When Sarah and I were two hott freshmen mamas, we would go to Boyden together to do a little (miniscule) work out, before we beasted at Berkshire and had 3-4 plates of food and dessert. One time on our way back, we saw double doors bust open and two guys in sweats come out with computer monitors (i think), get into a 'red car', and drive off. The alarm was so loud, and sarah and I decided to wait there incase a cop needed identification. (yes, we're rats, but not BBIJ rats) When the cop came over, one of his first questions was 'What kind of car was it?' and we both kindof blanked out. All we could say was some beat up red old car. Definitely not a truck though!
I've been meaning since that day, a year and a half? ago, to do some research on cars and get to learn the car brands incase it ever happens again or there's a hit and run or something. I've been trying to test myself and the only thing I know for sure are BMW's. Hondas and Toyotas most of the time.

Another story:
My mom's side of the family kept telling me 'Please, don't drive this summer!' and saying 'We really care about you and don't want you to get hurt' But then ended up saying that they cancelled my insurance and 'wouldn't' let me drive no mo. But I need a car for my internship job, so I asked my dad if I could get insurance with him. $200. Then my aunt found out that I got insurance, and confessed to me that I have insurance! She told me that they didn't want me to drive because some guy, supposedly psychic, in a Buddhist temple said I shouldn't drive. He also said my engaged cousin can't get furniture and that I am going to go to medical school. Interesting.

Tuesday, May 19, 2009

Andy is ballin'.

I'm awake now! After I passed out at Dwight for a few hours or so.

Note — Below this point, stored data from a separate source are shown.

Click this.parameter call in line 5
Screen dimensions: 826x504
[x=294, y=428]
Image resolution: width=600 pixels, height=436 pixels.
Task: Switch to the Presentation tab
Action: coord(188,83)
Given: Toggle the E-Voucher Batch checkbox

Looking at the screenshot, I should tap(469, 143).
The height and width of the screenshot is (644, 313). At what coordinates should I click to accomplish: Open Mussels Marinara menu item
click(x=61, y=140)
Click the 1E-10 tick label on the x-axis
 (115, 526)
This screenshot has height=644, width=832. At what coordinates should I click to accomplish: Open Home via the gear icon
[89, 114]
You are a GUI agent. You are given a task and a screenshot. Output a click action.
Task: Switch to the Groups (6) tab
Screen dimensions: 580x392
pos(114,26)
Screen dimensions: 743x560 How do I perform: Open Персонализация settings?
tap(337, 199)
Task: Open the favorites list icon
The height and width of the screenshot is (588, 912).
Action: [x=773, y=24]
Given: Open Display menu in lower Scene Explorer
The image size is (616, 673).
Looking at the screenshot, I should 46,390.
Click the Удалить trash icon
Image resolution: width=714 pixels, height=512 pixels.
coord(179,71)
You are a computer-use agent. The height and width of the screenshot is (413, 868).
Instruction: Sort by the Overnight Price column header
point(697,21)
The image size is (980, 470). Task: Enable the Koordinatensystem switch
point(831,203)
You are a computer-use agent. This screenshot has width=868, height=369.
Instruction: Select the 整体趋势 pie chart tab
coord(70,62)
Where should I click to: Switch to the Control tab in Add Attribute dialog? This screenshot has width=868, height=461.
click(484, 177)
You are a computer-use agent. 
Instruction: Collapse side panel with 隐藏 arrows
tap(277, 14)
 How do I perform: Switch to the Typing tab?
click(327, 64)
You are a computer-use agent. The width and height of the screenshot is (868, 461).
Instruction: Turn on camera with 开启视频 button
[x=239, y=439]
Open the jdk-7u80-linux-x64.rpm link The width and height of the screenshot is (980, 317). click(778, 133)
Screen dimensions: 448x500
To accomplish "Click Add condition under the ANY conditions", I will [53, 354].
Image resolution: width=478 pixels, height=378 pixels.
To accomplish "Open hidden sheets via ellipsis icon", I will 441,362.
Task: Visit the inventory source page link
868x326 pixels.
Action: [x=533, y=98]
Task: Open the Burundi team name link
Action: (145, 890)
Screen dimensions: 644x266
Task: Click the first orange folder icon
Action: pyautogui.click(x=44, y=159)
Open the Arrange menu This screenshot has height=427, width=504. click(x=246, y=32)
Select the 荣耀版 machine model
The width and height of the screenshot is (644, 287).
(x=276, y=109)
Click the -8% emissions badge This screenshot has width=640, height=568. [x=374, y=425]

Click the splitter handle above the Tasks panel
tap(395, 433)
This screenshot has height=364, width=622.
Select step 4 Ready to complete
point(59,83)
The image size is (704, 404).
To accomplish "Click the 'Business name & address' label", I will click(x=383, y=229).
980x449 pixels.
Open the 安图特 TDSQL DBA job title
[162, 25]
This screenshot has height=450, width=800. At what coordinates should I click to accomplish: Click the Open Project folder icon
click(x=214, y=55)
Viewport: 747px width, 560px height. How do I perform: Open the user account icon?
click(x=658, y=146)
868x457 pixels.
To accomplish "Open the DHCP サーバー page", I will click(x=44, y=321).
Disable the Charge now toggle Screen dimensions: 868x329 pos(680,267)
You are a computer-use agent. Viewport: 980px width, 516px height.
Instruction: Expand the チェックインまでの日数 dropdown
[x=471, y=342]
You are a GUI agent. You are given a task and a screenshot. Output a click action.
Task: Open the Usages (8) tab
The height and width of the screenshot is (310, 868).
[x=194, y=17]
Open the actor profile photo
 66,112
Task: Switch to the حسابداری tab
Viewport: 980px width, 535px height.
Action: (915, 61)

Today, Andifer Lokmonster bought us over one hundred dollars worth of wings. bones, boneless, ribs, french fries, onion rings, and drinks. Finger-lickin' good. Thank you Andy!! This is the last time I ever want to binge unhealthily like that ever again. (That's a lie but I'm pretending to be a food conscious person)

Today was so fun. I wish college was like this all the time with no work and no stress. Just lots of time to play, get fat, and hang out with friends.

Saturday, May 16, 2009

Obsessed with Puzzles

so steve bought me a 1,000 piece mosaic charlie brown and snoopy puzzle set that i've wanted for a while, and today is DAY ONE of starting it. i'm SOOOOOOOOOOOOOO EXCITED

you know what's weird, birthdays. a yearly marker that indicates a change in the new year, a change in yourself, and a change in your age. i never thought i'd turn 20, and i kindof wished i was still 19 :( i don't think i like getting older, not just because i'm getting older, but because my dad's getting older and everyone around me. but if we regard all that negativity, i've had a great week and weekend so far. donna and suzy came to umass which equals tons of laughter and fun. and steve took me to minado's for the first time. it wasn't AWESOME but they had my favorite, spider rolls :D and he bought me a fruit cake, a delicious fluffy cake with sliced fruit in the center and on top. sosoosososos much good, i never want a regular cake ever again! :) now i'm going to eat with my dad. i think i've gained 10 pounds within the past three days, spectacular!

Thursday, April 16, 2009

Promise Fulfilled!

I worked in Salad Room, the room in the corner of the Blue Wall kitchen. The only not scorching hot room (minus the walk-in refridgerators) in the back where sandwiches for grab-n-go are carefully pre-made. Those two hours I worked were the two best hours I've had working at Blue Wall for a long time. I got to make all the deli sandwiches, wrap them tightly, and print and seal the price sticker on them. My regular job is either making chicken fingers, french fries, mozzerella sticks, and taco shells in the deep fryer, or making burritos when the lines are really long. So a day in the nice cold salad room, listening to nice music, making sandwiches in no rush felt like a breath of fresh air. It was glorious. I wan't to work there all the time.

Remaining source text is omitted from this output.